What to produce » Render this sentence from the garbage collection proposal into Spanish: "These symbols can be either compiled into the executable or provided as a separate file."

Reading text »
[BEGIN]

Thursday, October 30, 2014

Proposal: Not-So Conservative Collection


The Boehm GC has a number of faults related to the fact that it is a conservative collector and cannot know if it is considering a pointer inside the heap or a value whose bits may be interpreted as such. The .NET framework gained performance gains which they considered significant when they made the switch to the ‘precise’ mode of the Boehm GC. I believe that this is evidence that greater access to type information could allow the Boehm GC to achieve higher performance for the many, many projects and runtimes which use it.

In a master’s thesis(http://rus.har.mn/files/project-report.pdf), student Russell Harmon showed that access to the standard DWARF debug symbols for an executable can be leveraged in order to get a level of introspection into C programs that would otherwise be near impossible to accomplish. These symbols can be either compiled into the executable or provided as a separate file. They contain information about the types of the variables used by the program, and can be used to find the type of an object on the stack.

[END]

Material shown »
[BEGIN]

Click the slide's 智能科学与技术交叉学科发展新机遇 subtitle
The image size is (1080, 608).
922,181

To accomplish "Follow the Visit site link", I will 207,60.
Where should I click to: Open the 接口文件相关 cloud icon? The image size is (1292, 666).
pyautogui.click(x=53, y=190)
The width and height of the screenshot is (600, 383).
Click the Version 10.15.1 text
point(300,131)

[END]
[BEGIN]

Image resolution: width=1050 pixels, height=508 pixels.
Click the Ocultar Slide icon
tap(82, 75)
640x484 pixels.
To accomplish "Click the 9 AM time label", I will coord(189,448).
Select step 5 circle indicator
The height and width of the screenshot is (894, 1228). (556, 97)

[END]
[BEGIN]

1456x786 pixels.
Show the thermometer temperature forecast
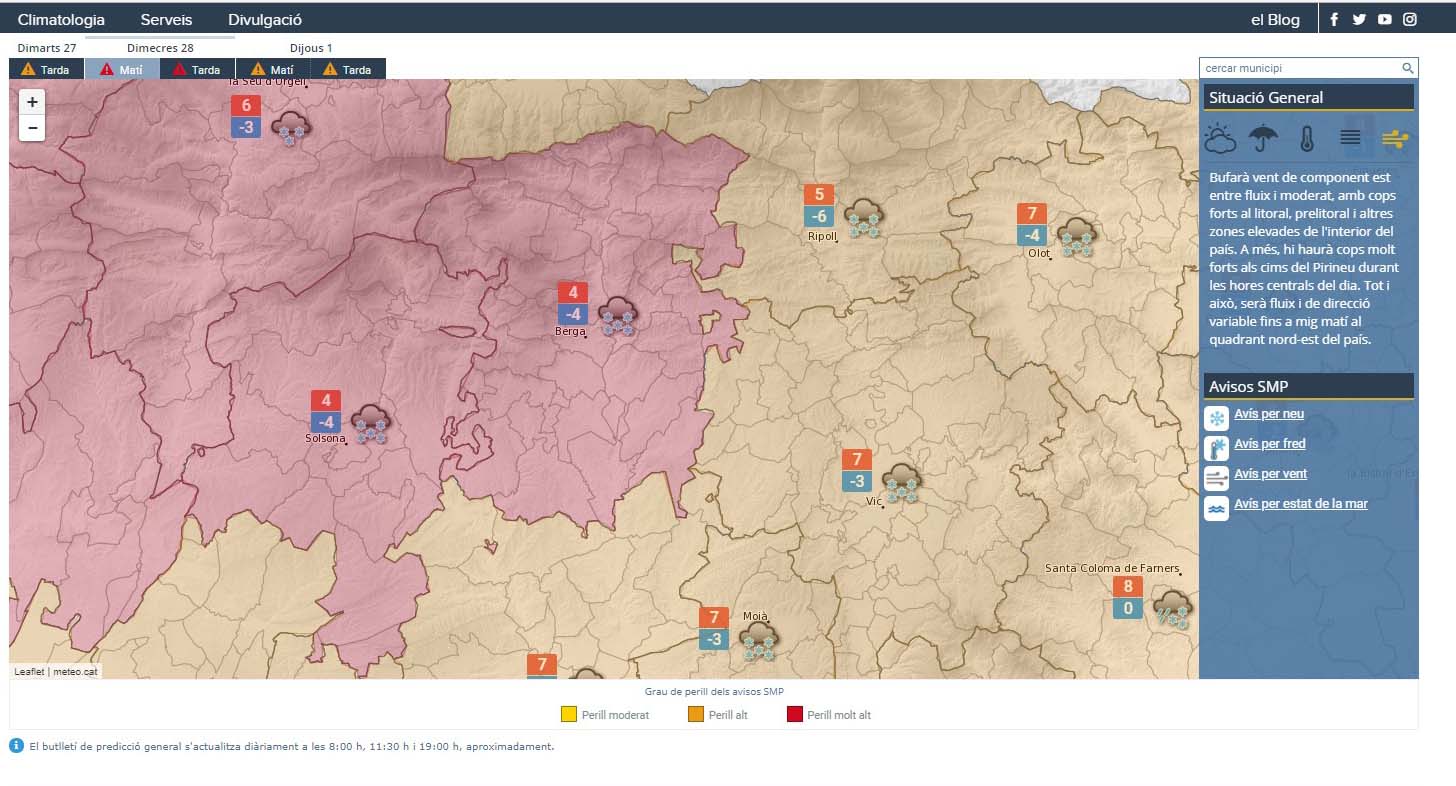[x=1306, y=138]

[END]

Response to this task » Estos símbolos pueden compilarse dentro del ejecutable o proporcionarse como un archivo independiente.